2. ] Изгнанная множественность: «частное» и «индивидуальное»

Как же множество выжило после создания централизованных Государств? В каких скрытых и недоразвитых формах оно проявлялось после полного утверждения современного понятия суверенности? Где можно расслышать его эхо? Схематизируя до предела этот вопрос, попробуем выделить способы, с помощью которых в рамках либерального и социал-демократического мышления (т. е. политических традиций, для которых единство народа является несомненным отправным пунктом) понимались многие в качестве многих.

В либеральном мышлении спровоцированная многими тревога смягчается с помощью обращения к паре частное/общественное. Являясь антиподом народа, множество приобретает несколько призрачное и унизительное сходство с так называемым частным. Между прочим, до того, как стать само собой разумеющейся, сама диада частное/общественное была выкована со слезами и кровью в тысячах теоретических и практических распрей, и, следовательно, она должна считаться результатом сложного стечения обстоятельств. Что может быть для нас более обычным, чем разговор о частном и общественном опыте? Однако это размежевание не всегда было очевидным. Недостаток очевидности очень интересен, потому что сегодня, возможно, мы живем в новом XVII веке, или же в эпоху, когда взрываются старые категории, а новые только предстоит создать. Многие идеи, которые все еще кажутся экстравагантными и необычными, например понятие непредставительной власти, возможно, уже ведут к формированию новых понятий здравого смысла, которые, в свою очередь, стремятся сделаться «очевидными». Но вернемся к нашему разговору. «Частное» не означает что-то исключительно личное, что относится к внутреннему миру того или иного индивидуума. Частное, приватное (privato) означает также и даже прежде всего – лишенность, депривацию: лишение голоса или отсутствие на публике[4]. С точки зрения либерального мышления множество выживает в измерении частного. Оно страдает афазией и находится вдалеке от сферы общественных дел.

Где в социал-демократическом мышлении мы можем расслышать эхо архаического множества? Возможно, в паре коллективное/индивидуальное. Или, точнее, во втором термине, а именно в сфере индивидуального. Народ есть коллектив, а множество скрыто в тени предполагаемого бессилия, беспорядочного волнения отдельных индивидуумов. Индивидуум – это незначительный остаток делений и умножений, свершающихся вдали от него. В том, что является собственно индивидуальным, индивидуум не поддается описанию. Так же как не поддается ему и множество в социал-демократической традиции.

Стоит упомянуть заранее об одном убеждении, которое будет постоянно возвращаться в течение этого разговора. Я считаю, что в сегодняшних формах жизни, как и в современном производстве (если мы не будем связывать производство, насыщенное этосом, культурой, лингвистическим взаимодействием, только с экономико-математическим анализом, но будем мыслить его в качестве опыта «мира» в широком значении), существует четкое ощущение того, что пара публичное/приватное, как и пара коллективное/индивидуальное, больше не имеет силы, работает вхолостую. То, что было строго разделено, смешивается, накладывается одно на другое. Трудно сказать, где заканчивается коллективный опыт и где начинается опыт индивидуальный. Трудно отделить общественный опыт от так называемого частного. В этом размывании границ становятся менее надежными также и две невероятно важные для Руссо, Смита, Гегеля, равно как (пусть и в качестве только полемической мишени) для того же Маркса категории гражданина и производителя.
==*==
ЗАДАНИЯ
A: Назовите всех мыслителей, чьи имена упомянуты во фрагменте.
B: Ответьте по фрагменту на три вопроса:
(i) С помощью какой пары в либеральном мышлении смягчается тревога, вызванная многими?
(ii) Что прежде всего означает частное, согласно фрагменту?
(iii) Какие две категории становятся менее надежными при размывании границ?
C: Перепишите без изменений часть фрагмента от слов «Как же множество» до слов «в качестве многих.».
Опирайтесь исключительно на приведенный фрагмент.

ПРЕДСТАВЛЕННЫЕ СВЕДЕНИЯ
==*==
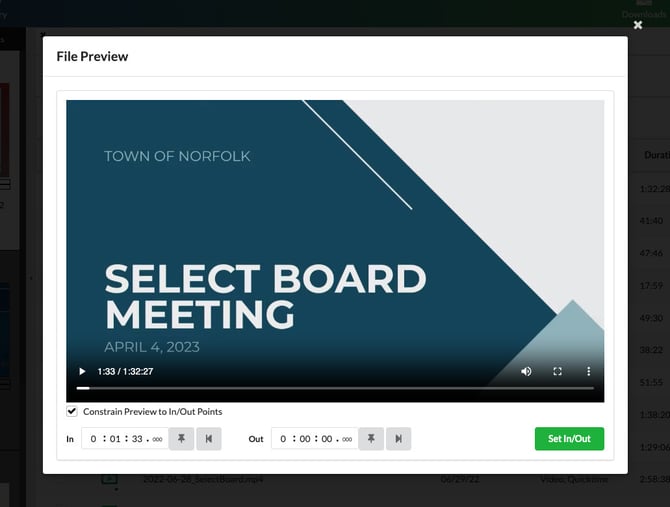The image size is (670, 507).
Task: Click the Select Board Meeting video frame
Action: [x=335, y=230]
==*==
ОТВЕТЫ НА ЗАДАНИЯ
A: Руссо, Смит, Гегель, Маркс

B:
(i) С помощью пары частное/общественное.
(ii) Лишенность, депривацию: лишение голоса или отсутствие на публике.
(iii) Категории гражданина и производителя.

C:
Как же множество выжило после создания централизованных Государств? В каких скрытых и недоразвитых формах оно проявлялось после полного утверждения современного понятия суверенности? Где можно расслышать его эхо? Схематизируя до предела этот вопрос, попробуем выделить способы, с помощью которых в рамках либерального и социал-демократического мышления (т. е. политических традиций, для которых единство народа является несомненным отправным пунктом) понимались многие в качестве многих.